- **Exercise**
All that is needed is each line of the entries holding the word "will", copied as it stands.

- **Material shown**
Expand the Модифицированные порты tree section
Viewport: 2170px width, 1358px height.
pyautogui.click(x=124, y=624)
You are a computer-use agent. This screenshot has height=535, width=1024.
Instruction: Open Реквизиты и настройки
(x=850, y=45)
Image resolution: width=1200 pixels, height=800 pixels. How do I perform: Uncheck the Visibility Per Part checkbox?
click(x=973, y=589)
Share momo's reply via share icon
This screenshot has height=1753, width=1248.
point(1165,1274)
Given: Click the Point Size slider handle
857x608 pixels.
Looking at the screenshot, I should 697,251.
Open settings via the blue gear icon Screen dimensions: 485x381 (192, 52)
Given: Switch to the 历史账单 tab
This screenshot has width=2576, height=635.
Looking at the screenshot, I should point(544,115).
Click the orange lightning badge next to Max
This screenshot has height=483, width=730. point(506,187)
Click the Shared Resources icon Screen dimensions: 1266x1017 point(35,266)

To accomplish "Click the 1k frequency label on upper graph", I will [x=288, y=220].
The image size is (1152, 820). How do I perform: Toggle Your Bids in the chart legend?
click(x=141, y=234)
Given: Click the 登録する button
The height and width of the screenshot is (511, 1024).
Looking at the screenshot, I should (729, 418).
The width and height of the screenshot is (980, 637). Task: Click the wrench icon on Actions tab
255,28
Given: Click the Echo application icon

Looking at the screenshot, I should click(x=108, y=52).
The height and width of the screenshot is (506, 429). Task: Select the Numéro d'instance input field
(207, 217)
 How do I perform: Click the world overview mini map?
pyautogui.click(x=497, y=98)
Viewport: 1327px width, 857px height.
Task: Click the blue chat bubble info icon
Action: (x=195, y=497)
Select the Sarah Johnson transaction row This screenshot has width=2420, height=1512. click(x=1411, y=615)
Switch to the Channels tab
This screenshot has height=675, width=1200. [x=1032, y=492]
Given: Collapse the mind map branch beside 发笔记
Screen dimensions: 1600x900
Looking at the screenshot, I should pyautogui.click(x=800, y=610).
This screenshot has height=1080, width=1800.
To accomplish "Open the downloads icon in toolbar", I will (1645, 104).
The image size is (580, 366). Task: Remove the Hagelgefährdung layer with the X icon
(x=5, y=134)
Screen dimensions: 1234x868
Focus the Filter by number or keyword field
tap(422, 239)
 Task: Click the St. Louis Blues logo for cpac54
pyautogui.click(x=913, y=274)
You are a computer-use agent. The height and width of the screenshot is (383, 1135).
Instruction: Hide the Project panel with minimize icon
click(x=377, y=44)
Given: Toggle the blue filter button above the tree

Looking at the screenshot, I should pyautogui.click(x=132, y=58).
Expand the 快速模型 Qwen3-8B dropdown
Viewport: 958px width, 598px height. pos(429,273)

- **Expected output**
To accomplish "Click the 1k frequency label on upper graph", I will [x=288, y=220].
To accomplish "Open the downloads icon in toolbar", I will (1645, 104).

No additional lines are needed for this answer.